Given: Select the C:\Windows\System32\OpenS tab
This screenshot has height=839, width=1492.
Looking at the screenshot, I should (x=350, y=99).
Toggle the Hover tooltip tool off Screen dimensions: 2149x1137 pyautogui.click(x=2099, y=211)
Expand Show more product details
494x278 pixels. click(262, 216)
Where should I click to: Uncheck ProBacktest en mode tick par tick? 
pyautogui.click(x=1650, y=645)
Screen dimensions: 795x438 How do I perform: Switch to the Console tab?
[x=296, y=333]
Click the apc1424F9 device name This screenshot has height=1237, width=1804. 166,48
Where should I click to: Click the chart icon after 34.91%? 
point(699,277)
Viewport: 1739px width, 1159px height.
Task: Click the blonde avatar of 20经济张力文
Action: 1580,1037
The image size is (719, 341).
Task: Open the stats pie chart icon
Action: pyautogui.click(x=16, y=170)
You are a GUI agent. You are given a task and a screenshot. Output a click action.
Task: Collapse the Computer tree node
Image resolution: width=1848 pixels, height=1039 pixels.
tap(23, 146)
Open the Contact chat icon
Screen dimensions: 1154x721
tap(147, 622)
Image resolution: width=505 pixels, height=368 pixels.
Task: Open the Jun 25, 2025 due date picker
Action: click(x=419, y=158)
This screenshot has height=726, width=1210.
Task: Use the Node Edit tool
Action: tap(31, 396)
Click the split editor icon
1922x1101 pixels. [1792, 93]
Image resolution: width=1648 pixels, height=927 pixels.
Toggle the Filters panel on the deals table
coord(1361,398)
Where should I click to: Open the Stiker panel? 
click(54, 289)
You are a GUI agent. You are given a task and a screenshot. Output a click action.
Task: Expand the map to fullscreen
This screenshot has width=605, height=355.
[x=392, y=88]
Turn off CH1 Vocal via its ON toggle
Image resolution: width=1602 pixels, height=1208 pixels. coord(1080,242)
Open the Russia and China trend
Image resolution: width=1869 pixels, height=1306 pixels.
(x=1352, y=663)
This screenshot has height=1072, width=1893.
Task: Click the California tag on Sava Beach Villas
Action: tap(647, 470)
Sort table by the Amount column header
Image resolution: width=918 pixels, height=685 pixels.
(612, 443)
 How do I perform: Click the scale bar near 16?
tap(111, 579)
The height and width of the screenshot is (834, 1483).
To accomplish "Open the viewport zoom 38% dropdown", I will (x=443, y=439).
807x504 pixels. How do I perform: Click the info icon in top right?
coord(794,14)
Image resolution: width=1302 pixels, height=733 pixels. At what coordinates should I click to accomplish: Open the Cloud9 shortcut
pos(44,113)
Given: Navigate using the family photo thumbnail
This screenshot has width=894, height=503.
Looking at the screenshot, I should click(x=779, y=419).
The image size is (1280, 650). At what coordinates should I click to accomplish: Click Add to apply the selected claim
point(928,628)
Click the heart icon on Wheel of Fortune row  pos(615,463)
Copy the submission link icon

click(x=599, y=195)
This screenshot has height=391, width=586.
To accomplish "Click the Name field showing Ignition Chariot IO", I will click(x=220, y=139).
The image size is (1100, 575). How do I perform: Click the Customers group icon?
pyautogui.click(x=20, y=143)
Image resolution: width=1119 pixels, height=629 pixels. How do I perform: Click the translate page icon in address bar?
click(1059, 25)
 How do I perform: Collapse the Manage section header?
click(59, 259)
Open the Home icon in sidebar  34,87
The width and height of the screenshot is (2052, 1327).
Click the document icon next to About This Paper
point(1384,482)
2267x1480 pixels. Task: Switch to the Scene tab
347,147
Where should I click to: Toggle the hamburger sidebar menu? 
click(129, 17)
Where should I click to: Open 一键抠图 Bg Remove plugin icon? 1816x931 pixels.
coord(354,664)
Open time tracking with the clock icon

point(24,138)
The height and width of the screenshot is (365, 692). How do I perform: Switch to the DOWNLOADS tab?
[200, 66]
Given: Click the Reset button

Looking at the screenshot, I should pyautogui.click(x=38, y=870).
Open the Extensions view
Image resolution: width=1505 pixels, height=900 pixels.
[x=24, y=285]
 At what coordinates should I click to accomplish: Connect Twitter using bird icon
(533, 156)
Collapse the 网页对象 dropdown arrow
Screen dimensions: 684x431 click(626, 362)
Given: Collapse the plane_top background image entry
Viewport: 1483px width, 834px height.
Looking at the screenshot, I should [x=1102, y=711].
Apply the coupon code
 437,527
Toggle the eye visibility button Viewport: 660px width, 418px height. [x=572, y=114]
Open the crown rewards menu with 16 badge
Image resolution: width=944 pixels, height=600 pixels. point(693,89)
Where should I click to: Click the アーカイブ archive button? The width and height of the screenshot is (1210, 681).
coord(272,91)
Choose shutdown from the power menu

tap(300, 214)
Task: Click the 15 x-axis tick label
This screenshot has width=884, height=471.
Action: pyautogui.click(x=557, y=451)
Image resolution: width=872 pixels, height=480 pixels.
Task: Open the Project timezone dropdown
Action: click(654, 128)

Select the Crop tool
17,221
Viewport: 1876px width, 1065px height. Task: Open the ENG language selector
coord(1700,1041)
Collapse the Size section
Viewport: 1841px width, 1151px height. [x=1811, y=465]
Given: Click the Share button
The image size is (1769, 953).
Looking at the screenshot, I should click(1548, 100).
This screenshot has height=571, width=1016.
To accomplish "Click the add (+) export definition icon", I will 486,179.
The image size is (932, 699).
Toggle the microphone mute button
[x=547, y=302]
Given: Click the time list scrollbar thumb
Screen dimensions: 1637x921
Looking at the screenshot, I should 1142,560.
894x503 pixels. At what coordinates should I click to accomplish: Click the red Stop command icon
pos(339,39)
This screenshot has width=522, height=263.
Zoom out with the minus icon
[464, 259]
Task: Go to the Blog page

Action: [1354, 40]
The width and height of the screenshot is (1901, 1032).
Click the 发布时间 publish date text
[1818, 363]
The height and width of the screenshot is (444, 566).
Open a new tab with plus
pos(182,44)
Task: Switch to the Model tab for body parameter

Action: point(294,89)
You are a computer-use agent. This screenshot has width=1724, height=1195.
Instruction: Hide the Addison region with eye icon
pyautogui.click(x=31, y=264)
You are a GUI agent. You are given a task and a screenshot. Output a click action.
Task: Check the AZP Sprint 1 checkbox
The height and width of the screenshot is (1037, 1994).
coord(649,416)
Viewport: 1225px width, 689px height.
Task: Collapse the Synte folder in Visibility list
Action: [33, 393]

....................

* Task brief: Show me every line in the data above that includes "will".

* Solution to this exercise:
To accomplish "Open the viewport zoom 38% dropdown", I will (x=443, y=439).
To accomplish "Click the Name field showing Ignition Chariot IO", I will click(x=220, y=139).
To accomplish "Click the add (+) export definition icon", I will 486,179.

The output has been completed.